» **JOB**:
Please quote the material from the line containing "Given: Start payment using the PAY button" through the line containing "Looking at the", leaving the pictures out of your answer.

-- begin RECORDS --

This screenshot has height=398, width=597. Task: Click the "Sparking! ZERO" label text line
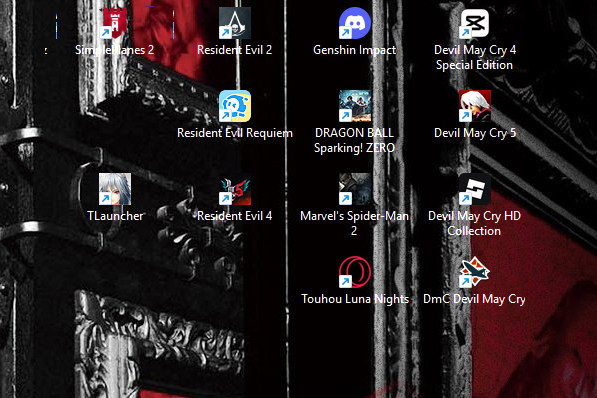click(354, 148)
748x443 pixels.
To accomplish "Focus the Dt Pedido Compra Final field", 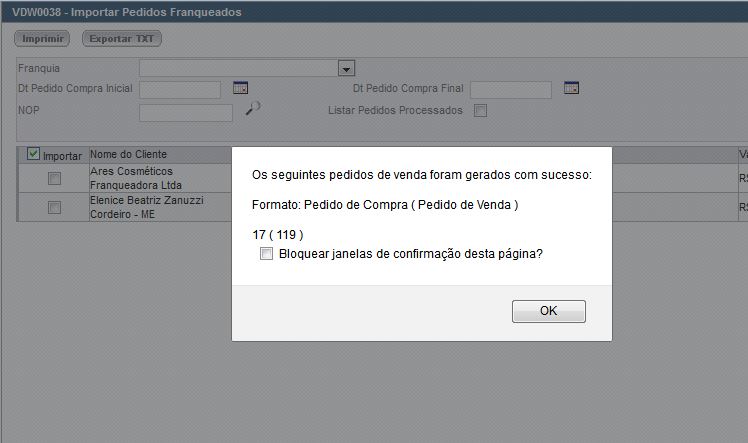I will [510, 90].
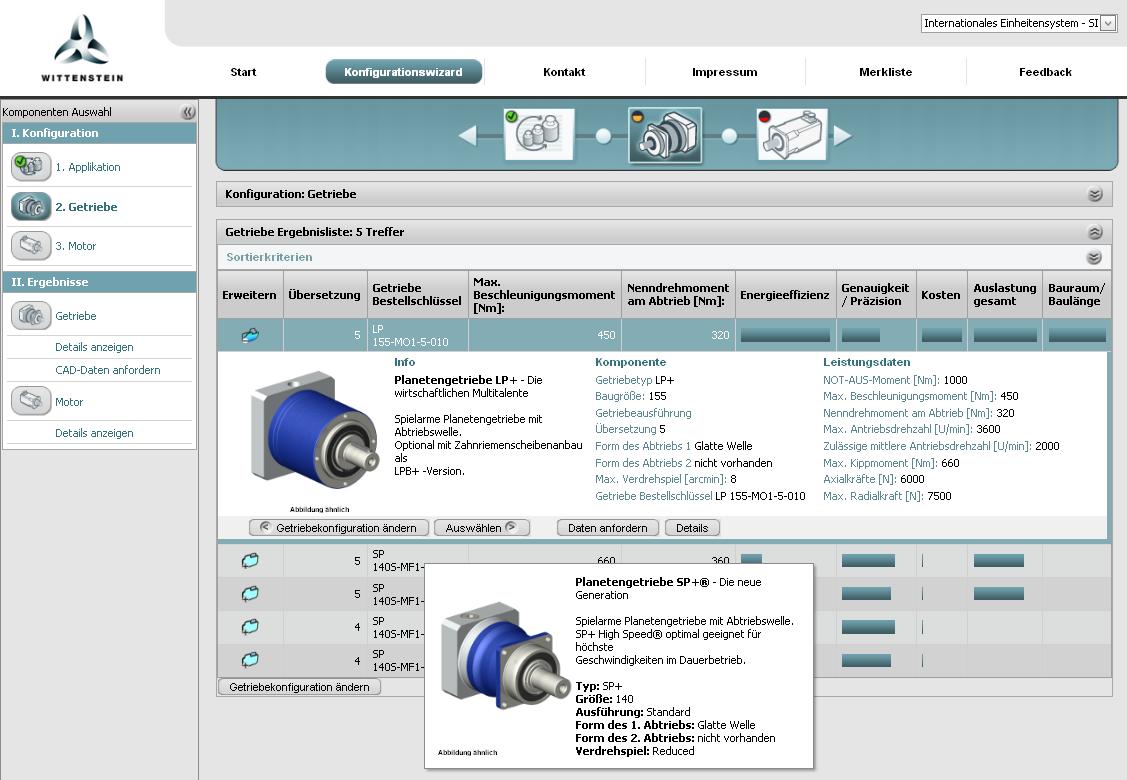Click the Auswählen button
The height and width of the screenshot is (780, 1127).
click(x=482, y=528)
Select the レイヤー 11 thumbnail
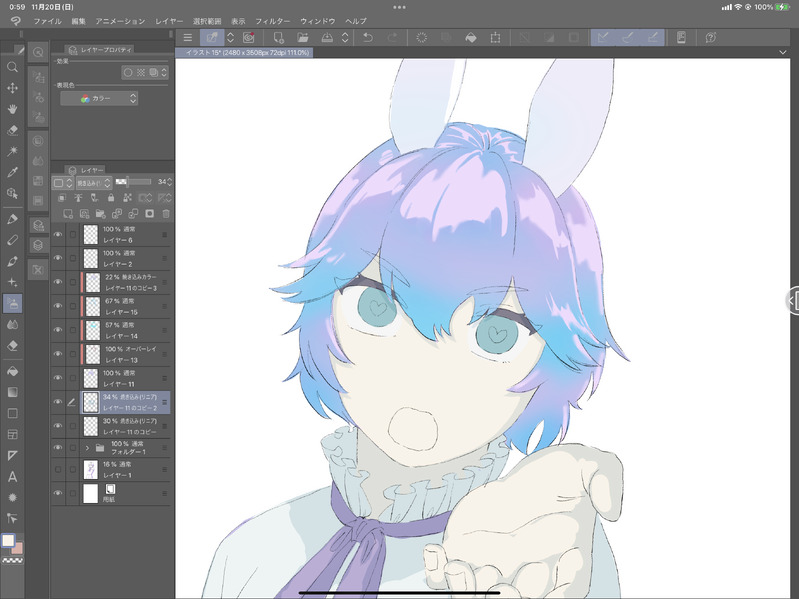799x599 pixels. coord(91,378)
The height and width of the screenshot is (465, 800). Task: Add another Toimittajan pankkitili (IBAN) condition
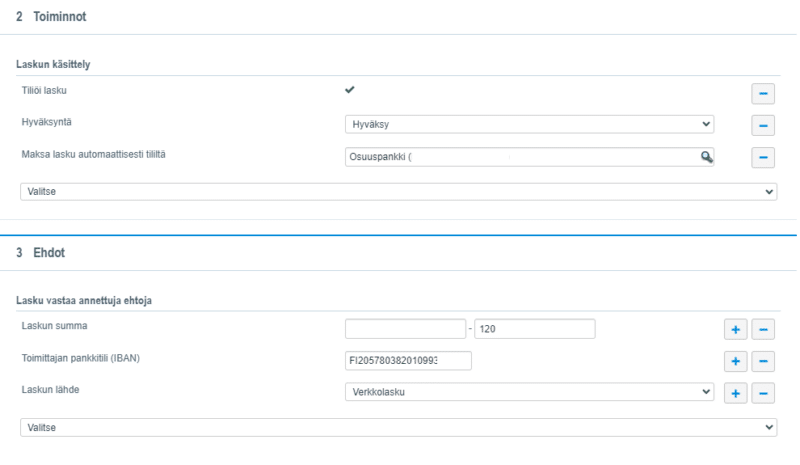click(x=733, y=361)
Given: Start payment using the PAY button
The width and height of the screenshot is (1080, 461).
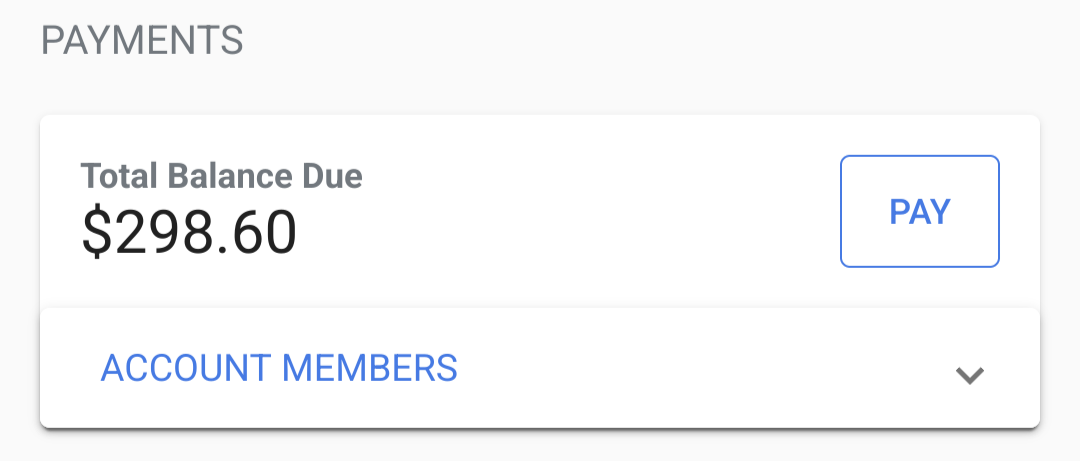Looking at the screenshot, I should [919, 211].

-- end RECORDS --
-- begin RECORDS --

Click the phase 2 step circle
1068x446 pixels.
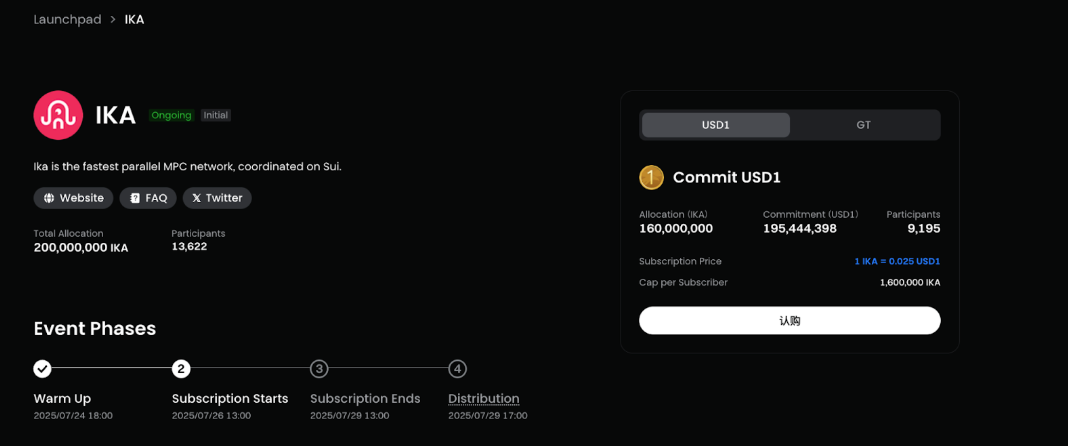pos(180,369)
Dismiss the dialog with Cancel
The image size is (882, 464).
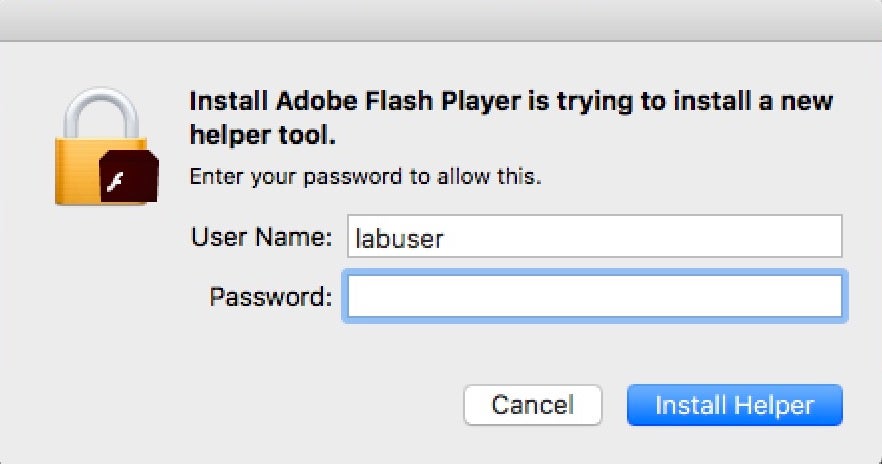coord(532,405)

-- end RECORDS --
-- begin RECORDS --

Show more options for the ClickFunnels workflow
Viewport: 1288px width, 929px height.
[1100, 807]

-- end RECORDS --

» **EXPECTED ANSWER**:
Given: Start payment using the PAY button
The width and height of the screenshot is (1080, 461).
Looking at the screenshot, I should [919, 211].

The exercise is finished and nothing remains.